Namun Rufaidah terus menanyakan kesalahan Rasyid yang telah membunuh Abdullah, orang yang tak pernah menyakitinya bahkan menyakiti siapapun. Dan Rasyid kembali membela diri akan kesalahannya yang dilakukan saat kafir dahulu. Rufaidah terus menangis tersedu-sedu.

“Sungguh, aku telah berusaha mengobati luka itu dan hampir sembuh.”

“Saat kematian itu datang, aku berusaha tegar untuk tidak menangis, karena aku yakin bisa membalas dendam untuk Abdullah.
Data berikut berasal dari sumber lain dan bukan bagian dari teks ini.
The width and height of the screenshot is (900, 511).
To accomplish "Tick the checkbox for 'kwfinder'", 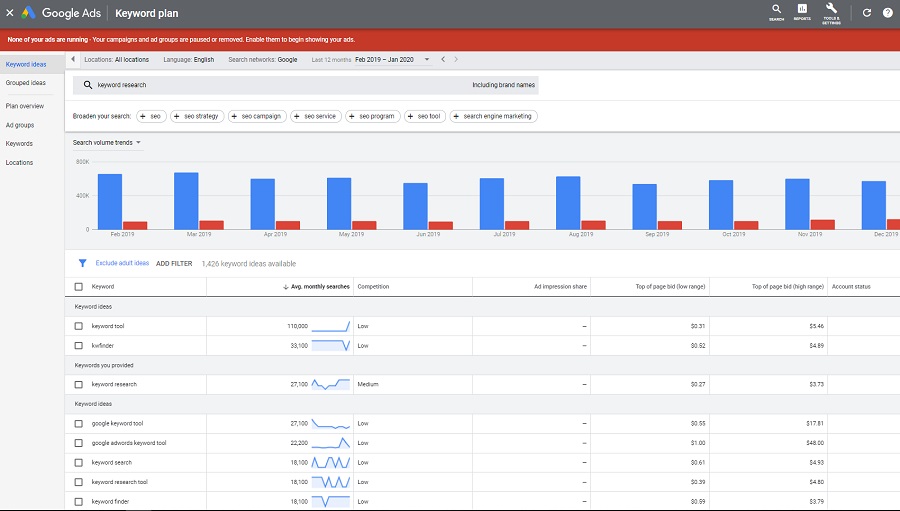I will tap(79, 345).
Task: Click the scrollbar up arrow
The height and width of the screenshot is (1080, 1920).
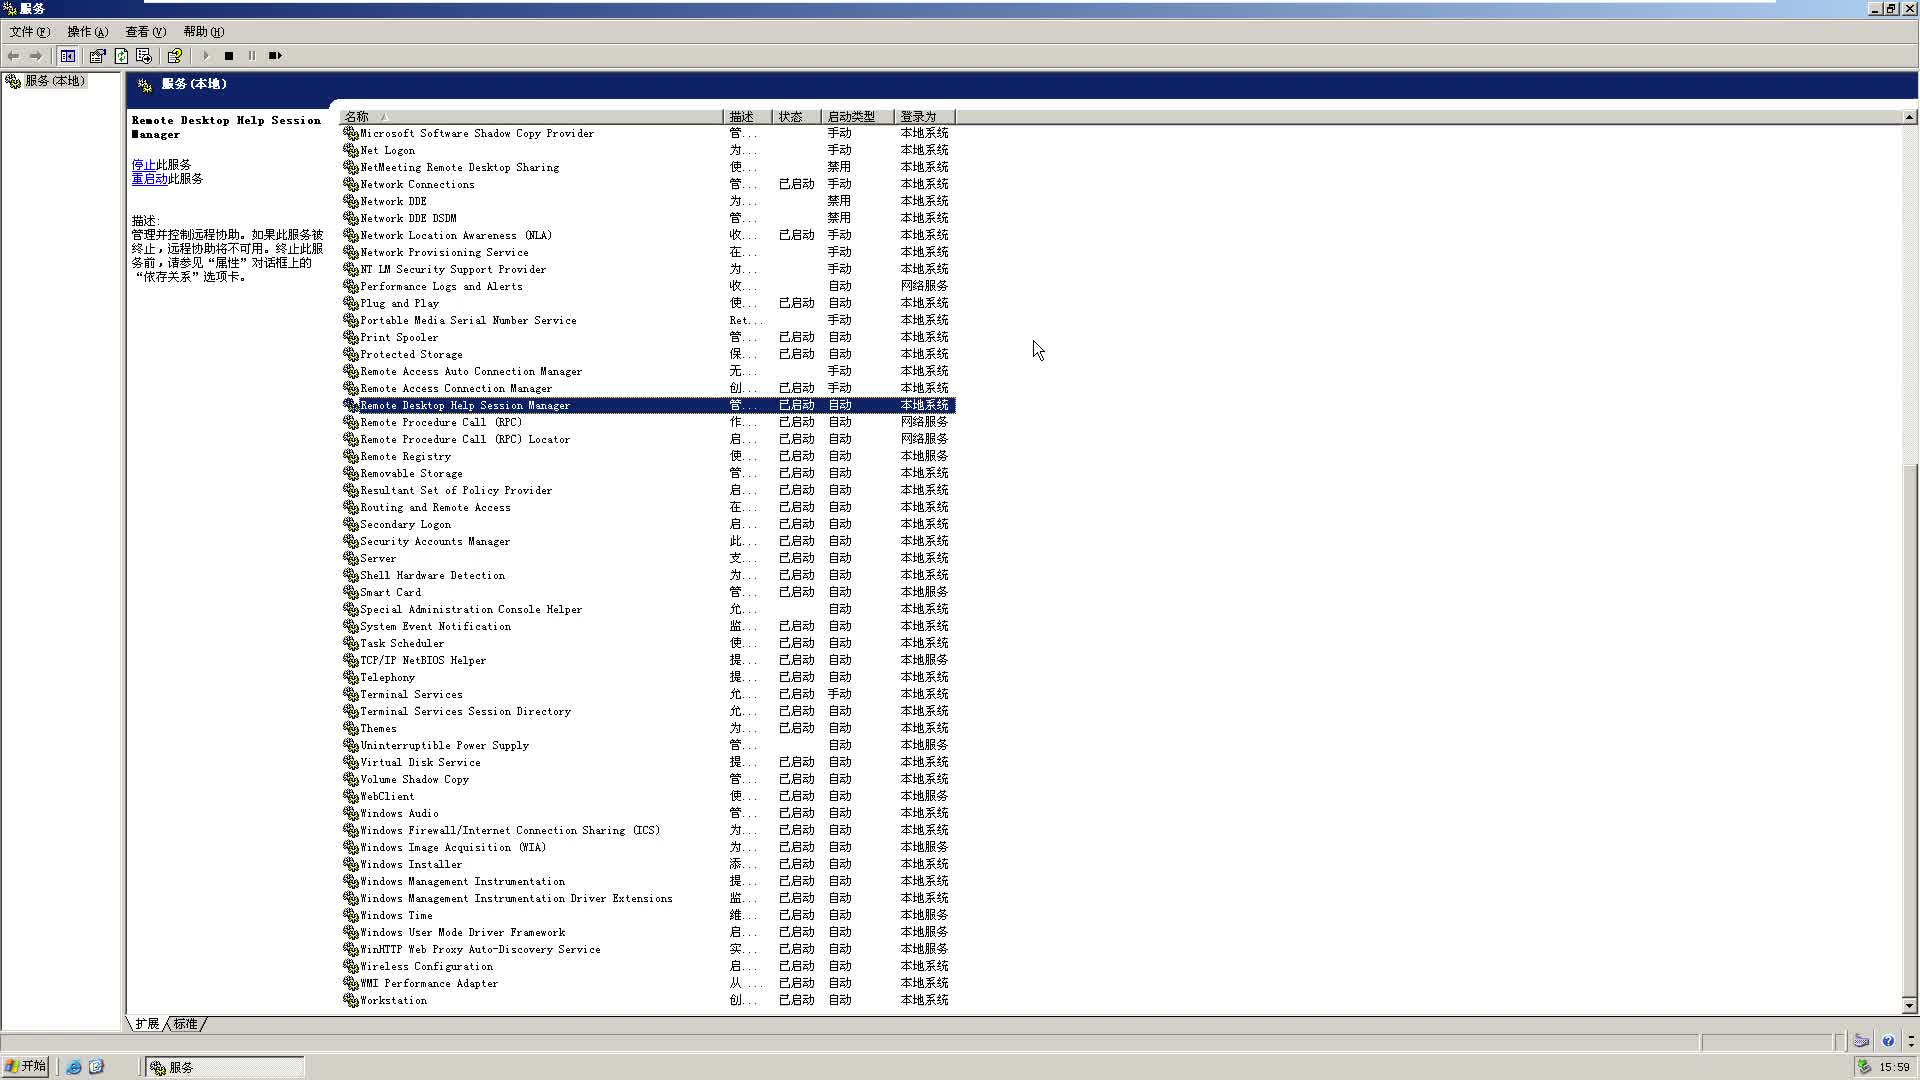Action: pos(1909,117)
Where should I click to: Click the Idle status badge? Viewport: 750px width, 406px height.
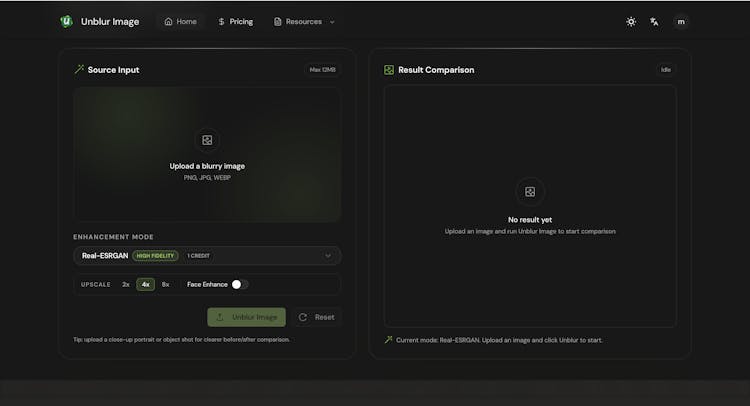click(x=665, y=70)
Tetapi ketika tiba saat balas dendam, tiba tiba pula aku menjadi orang lemah tanpa daya dan kekuatan apapun.” Rufaidah masih belum tenang, dirinya hampir terhuyung karena beban jiwanya yang teramat berat.

Tanpa bisa terbendung lagi, rasyid menangis mendengar perkataan Rufaidah. Dia menangis, sebab telah mengetahui harapan Rufaidah kepada pembunuh suaminya.
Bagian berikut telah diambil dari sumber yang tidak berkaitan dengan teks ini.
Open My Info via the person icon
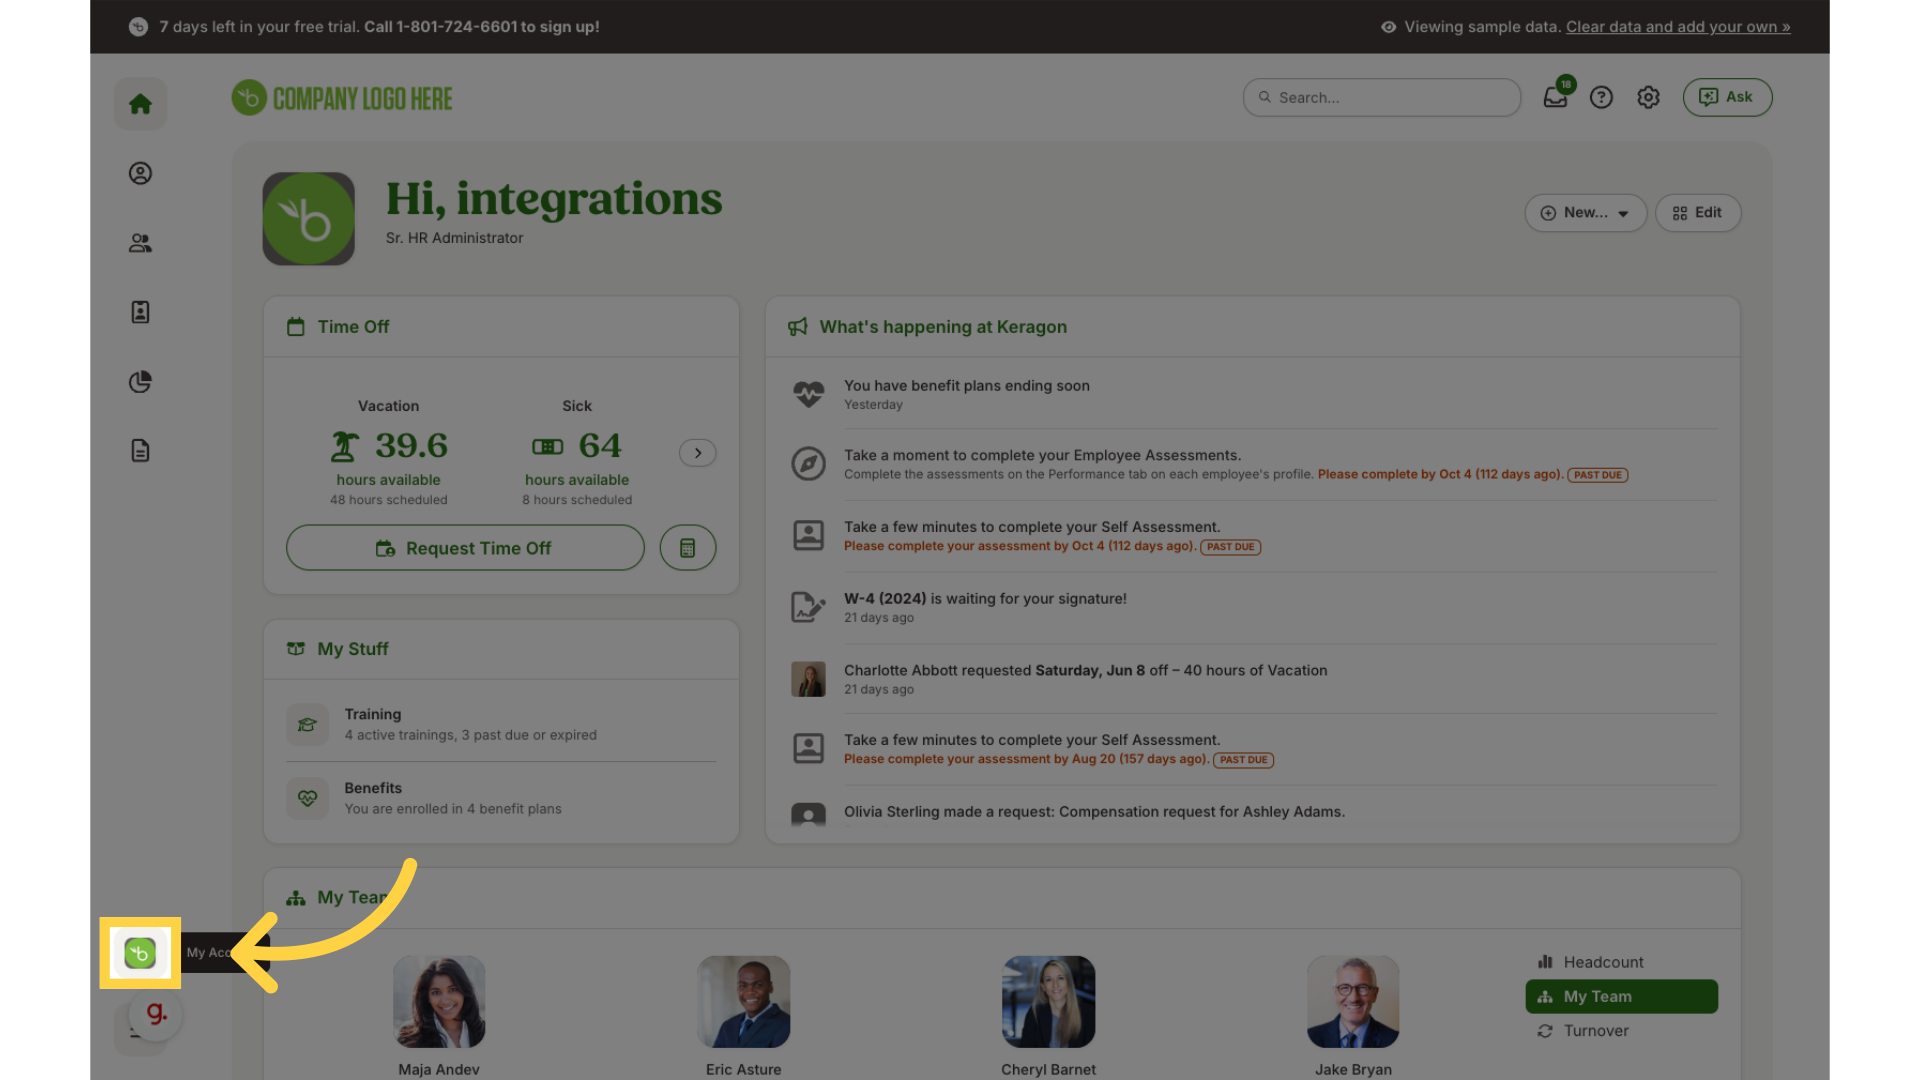 (140, 173)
“Ampunilah Aku, wahai Rufaidah. Sesungguhnya pemberian maaf adalah sebuah kekuatan bukan kelemahan.” Begitu terdengar tulus permohonan maaf dari Rasyid bin hafs.

Akhirnya, dengan nada pasrah Rufaidah berkata “Sesungguhnya Allah telah mengampunimu, dan aku pun telah mengampunimu pula, Paman rasyid.”

Mendengarnya, terasa bahagia Rasyid. Hatinya bak disiram air yang sejuk, kemudian terasa lapang. “Selama kau memanggilku dengan namaku yang islam, maka itu tanda kerelaanmu pada kesalahanku”.

Rufaidah hanya terdiam, tidak menjawab.

“Sekarang engkau boleh melanjutkan pembedahan luka ku ataupun menolaknya, itu adalah hakmu.” Kata Rasyid memecah kesunyian.

“Wahai Rasyid bin Hafsh, bagaimana aku bisa berfikir akan menolak mengobatimu? Sedangkan dulu pada perang Badar pun, aku bahkan memeriksa luka seorang musuh dari kaum Musyrik. Sedang engkau adalah orang muslim.” Rufaidah mencoba menjawab mantap.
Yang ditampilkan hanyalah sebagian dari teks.